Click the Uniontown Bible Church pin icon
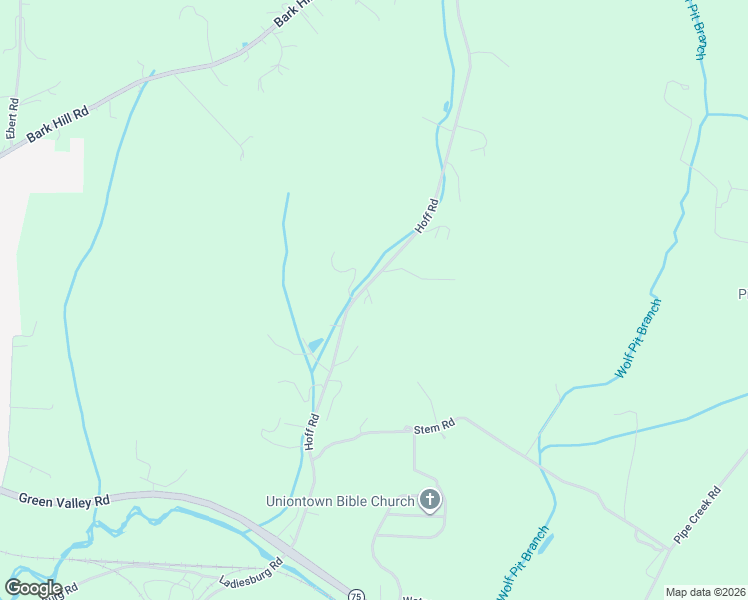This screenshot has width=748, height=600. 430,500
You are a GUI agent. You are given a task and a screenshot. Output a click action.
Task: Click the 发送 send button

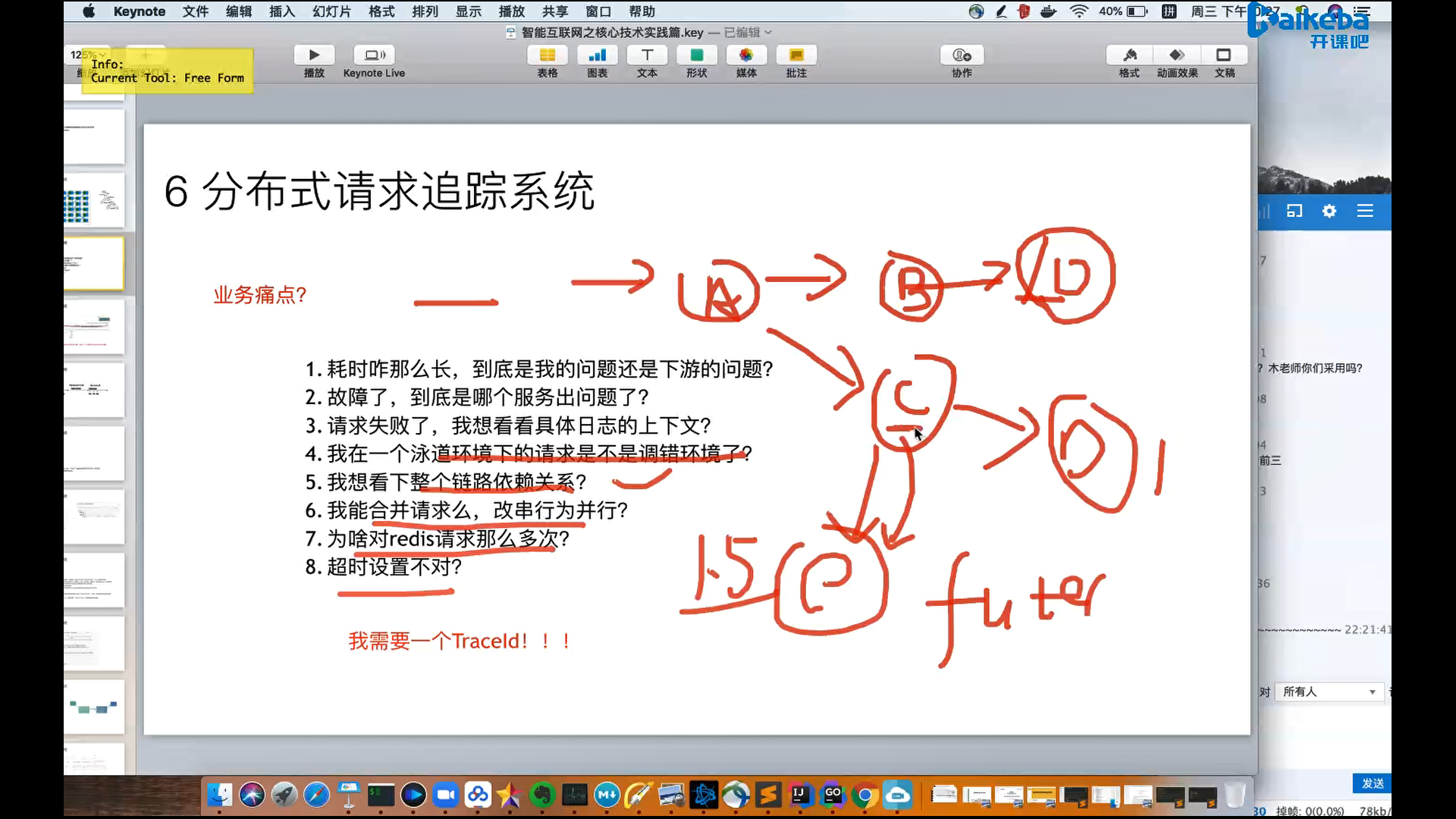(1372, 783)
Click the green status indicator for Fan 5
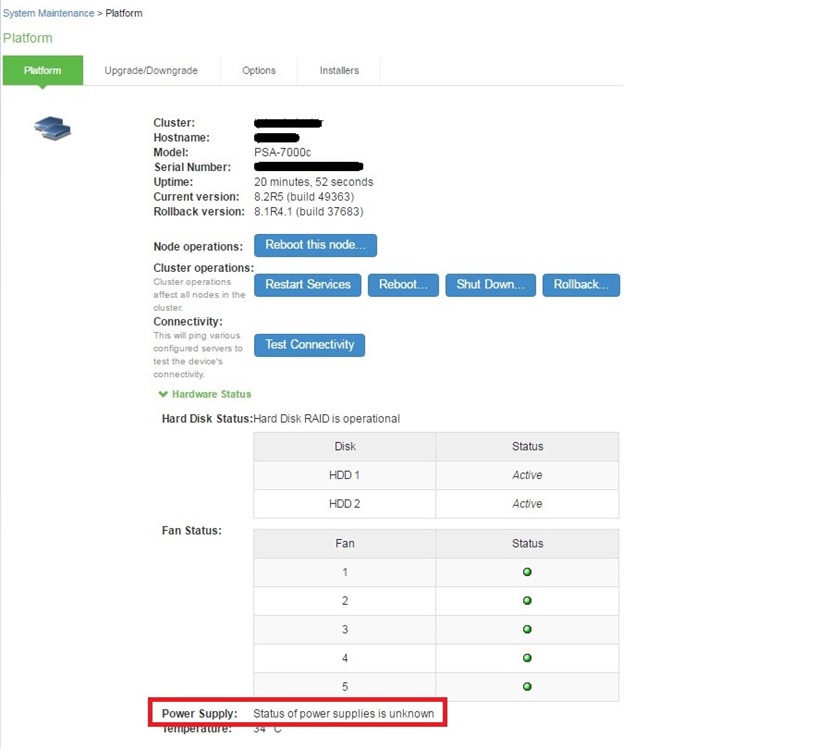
__________
Problem to solve: Reproduce the listing above verbatim, omitting the pictures.

Result of this task:
Click the Uniontown Bible Church pin icon
This screenshot has width=748, height=600. 430,500
You are a GUI agent. You are given a task and a screenshot. Output a click action.
Task: Click the 发送 send button

(1372, 783)
Click the green status indicator for Fan 5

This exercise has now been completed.